Alphabétisation en françaisLes enseignants veulent être davantage impliqués dans le processus et plus de moyens

Pit Everling
Lors de la rentrée scolaire, Claude Meisch a annoncé qu'une généralisation de l'alphabétisation en français est envisagée à partir de 2026.

Il pourrait s'agir du "projet-phare" du ministre de l'Education libéral pour cette législature. Une réunion d'information a eu lieu mardi au campus "Geesseknäppchen" à Luxembourg-Ville, à laquelle ont participé les présidents des écoles fondamentales, les coordinateurs de cycles et d'autres acteurs de terrain. Même après cette réunion, des interrogations subsistent toutefois pour le syndicat d'enseignants SNE.

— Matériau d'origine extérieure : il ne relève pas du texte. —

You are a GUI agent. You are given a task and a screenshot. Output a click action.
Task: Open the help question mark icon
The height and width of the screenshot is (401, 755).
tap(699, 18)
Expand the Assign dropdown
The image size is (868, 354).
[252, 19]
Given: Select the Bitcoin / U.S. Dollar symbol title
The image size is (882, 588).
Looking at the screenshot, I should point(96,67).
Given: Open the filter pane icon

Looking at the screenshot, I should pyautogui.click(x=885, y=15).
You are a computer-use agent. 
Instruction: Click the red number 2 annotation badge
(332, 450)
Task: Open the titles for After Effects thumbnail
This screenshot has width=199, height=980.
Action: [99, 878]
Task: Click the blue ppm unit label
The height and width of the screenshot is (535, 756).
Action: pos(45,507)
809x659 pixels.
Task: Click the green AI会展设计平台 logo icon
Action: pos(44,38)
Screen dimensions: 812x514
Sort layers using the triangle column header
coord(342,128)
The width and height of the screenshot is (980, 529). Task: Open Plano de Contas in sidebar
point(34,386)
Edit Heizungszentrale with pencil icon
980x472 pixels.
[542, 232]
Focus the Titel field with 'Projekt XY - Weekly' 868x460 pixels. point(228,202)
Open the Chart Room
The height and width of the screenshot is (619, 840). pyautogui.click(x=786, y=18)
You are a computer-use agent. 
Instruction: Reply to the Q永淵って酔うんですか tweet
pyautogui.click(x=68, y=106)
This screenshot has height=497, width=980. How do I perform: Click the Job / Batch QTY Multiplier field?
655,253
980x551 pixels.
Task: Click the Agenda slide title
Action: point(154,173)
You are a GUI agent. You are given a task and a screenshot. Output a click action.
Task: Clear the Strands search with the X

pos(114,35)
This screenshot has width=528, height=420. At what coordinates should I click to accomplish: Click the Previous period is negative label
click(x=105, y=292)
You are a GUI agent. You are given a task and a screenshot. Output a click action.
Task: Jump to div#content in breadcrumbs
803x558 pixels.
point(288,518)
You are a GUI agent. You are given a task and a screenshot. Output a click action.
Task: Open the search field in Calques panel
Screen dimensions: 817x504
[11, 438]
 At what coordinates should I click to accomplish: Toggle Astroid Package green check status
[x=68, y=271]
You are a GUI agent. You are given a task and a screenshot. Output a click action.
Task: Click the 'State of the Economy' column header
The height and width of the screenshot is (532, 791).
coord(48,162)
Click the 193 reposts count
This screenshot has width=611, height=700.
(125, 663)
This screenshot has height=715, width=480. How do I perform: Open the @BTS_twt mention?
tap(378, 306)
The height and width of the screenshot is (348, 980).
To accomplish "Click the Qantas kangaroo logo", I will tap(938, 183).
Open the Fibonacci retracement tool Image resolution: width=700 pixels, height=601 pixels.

Tout cela sera réalisé en fonction d'une évaluation des quatre projets pilotes actuels. Le ministère de l'Éducation a informé mardi le personnel des écoles fondamentales sur qui seront les acteurs qui interviendront dans cette évaluation.

"Là, il nous a été expliqué que l'évaluation porterait sur cinq points ou cinq facteurs. Le premier, c'est le SCRIPT, là où l'avis des enseignants compte pour une petite part, il y a aussi l'avis du Conseil scientifique, qui est aussi représenté en partie au SCRIPT, ensuite la Commission européenne, l'Université du Luxembourg, qui est aussi représentée d'une certaine manière au Conseil scientifique et surtout les épreuves standardisées", détaille Patrick Remakel, président du SNE, le Syndicat national des enseignants.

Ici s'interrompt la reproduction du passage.